I welcome help, as several aspects are currently out of my area of expertise. I am looking for wizards (or I have to become one, which is tempting but time-consuming)
For today, I wanted to share some of my goals regarding PerfChecker.jl and propose a tentative syntax for a v1. I would be delighted to have opinions and recommendations about it.
One goal of PerfChecker.jl is to have it execute performance checks in isolated environments (julia remote processes started with the relevant options). Ideally, I would like to have features similar to Test.jl.

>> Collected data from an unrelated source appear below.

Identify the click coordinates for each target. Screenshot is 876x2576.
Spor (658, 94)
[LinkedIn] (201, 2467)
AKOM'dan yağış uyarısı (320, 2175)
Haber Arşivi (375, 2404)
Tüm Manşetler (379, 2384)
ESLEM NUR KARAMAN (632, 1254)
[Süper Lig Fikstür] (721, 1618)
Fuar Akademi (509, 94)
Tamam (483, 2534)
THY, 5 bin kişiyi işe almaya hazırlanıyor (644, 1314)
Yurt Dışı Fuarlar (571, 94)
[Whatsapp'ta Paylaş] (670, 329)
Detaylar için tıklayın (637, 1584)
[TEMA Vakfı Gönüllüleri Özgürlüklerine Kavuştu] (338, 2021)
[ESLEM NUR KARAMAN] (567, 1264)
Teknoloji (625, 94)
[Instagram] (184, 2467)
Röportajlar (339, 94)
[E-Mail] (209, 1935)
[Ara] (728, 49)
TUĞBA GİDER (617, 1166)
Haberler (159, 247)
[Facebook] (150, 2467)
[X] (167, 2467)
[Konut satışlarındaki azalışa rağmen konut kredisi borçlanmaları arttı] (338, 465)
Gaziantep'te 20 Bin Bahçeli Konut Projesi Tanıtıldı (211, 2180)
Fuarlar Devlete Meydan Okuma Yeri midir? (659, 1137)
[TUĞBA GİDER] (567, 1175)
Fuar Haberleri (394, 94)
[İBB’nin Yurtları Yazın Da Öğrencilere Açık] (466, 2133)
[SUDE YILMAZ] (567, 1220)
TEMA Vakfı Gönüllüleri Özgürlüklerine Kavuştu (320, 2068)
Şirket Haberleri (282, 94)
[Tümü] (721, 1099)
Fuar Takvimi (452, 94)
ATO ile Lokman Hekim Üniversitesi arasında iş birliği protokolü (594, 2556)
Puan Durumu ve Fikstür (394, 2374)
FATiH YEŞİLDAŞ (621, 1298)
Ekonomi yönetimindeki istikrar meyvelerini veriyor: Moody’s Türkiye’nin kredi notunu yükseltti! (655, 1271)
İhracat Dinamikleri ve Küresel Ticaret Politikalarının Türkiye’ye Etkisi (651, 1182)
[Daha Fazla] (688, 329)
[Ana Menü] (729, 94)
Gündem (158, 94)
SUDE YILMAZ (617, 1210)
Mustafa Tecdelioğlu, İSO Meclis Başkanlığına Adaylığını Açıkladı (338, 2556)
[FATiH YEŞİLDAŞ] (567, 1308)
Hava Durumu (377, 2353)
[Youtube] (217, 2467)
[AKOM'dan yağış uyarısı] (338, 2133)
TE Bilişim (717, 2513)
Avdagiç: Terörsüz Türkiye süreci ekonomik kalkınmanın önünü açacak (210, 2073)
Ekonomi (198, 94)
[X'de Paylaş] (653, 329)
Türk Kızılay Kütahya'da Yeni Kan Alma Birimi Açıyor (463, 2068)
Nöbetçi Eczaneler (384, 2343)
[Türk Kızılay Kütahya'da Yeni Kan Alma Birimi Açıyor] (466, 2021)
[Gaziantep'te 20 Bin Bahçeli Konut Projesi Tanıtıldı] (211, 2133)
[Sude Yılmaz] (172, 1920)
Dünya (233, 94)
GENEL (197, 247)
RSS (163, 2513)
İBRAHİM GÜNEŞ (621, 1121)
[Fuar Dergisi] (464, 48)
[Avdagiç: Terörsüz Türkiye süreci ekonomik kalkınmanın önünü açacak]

However, unlike Test.jl, we would also need to execute perf checks in several versions of the package. Follows an attempt to propose a syntactic framework for such functionalities.
using PerfChecker
# Target(s)
using CompositionalNetworks
# Dependencies
using ConstraintDomains
# Start defining the performance checks
@checkset "Some title" begin
## Set compat ranges for Julia and targeted packages
## Each check will use the highest compatible version of Julia
# Define available julia versions and the respective executable paths
@juliaexe "1.3" "path/to/julia1.3.0.exe"
@juliaexe "1.6" "path/to/julia1.6.3.exe"
.
.
.
# Add target(s)
@target CompositionalNetworks "0.2" "0.3"
@notarget CompositionalNetworks "0.2.4"
# Some generic code used in the checks
domains = fill(domain([1, 2, 3]), 3)
## Triger compilation before checks. Note that code can be specified per version of the target(s)
f() = if version(CompositionalNetworks) ∈ v"0.2"
foreach(_ -> explore_learn_compose(domains, allunique, somearg), 1:10)
else
foreach((_ -> explore_learn_compose(domains, allunique), 1:10)
end
# Add compilation trigger for alloc check
@compile_alloc f
# Add compilation trigger for benchmark check (optional)
@compile_bench f
# Or add for both
@compile_check f
## Add checks
# alloc check
@alloc_check explore_learn_compose(domains, allunique)
# benchmark check (with optional keyargs similar to @benchmark)
@bench_check explore_learn_compose(domains, allunique) evals=1 samples=10 seconds=3600
## Plots would be generated based on csv files available and targets' versions ranges
@plots yaxis=:log10 kwarg2=option2 ...
end # @checkset
Such a perf-checker script would check allocations and benchmarks for each version of CompositionalNetworks. Each time, it would create an isolated environment by creating a new worker (and remove it after the check).
Interesting, I just thought about building something like that yesterday. Here are some features I am interested in, mostly for tracking progress for Makie:
Comparing not only registered versions but also arbitrary commits, PRs, branches, etc
Measuring the time it takes to do using Package
Maybe running each sample multiple times, to be more robust against natural performance deviations
Running the tests on CI and uploading results in some format that can be viewed or maybe interacted with online
Yes, I originally started with this feature in mind. I used registered versions in the first release, as it was the simplest to implement as a proof-of-concept.
Great idea. I bet there are some tricky parts to consider, though. Probably it could be worth to measure other things such as “download and precompile” from a clean environment, etc.
For allocation tracking and profiling, this could work in similar fashion than BenchmarkTools. Including the heuristic about the number of samples, evals, etc. Probably some tricky parts for that too haha.
Running the tests on CI would be good indeed. As for the last part, it sounds like a good job for Makie.jl!
I will update things here once I have something close to the syntax I proposed in my last post. From that point, it should be easier to include some of your ideas.
Personally, I would really try to avoid “macro soup”. It basically becomes a whole other language one has to learn, the error messages are usually not great etc. Some packages pull it off (like JuMP) but that is also a case where a DSL make sense. That’s my opinion at least.
Would also be great to run package benchmarks with a range of julia versions. Find potential performance regressions, and understand performance improvements: are they due to package update, or julia update?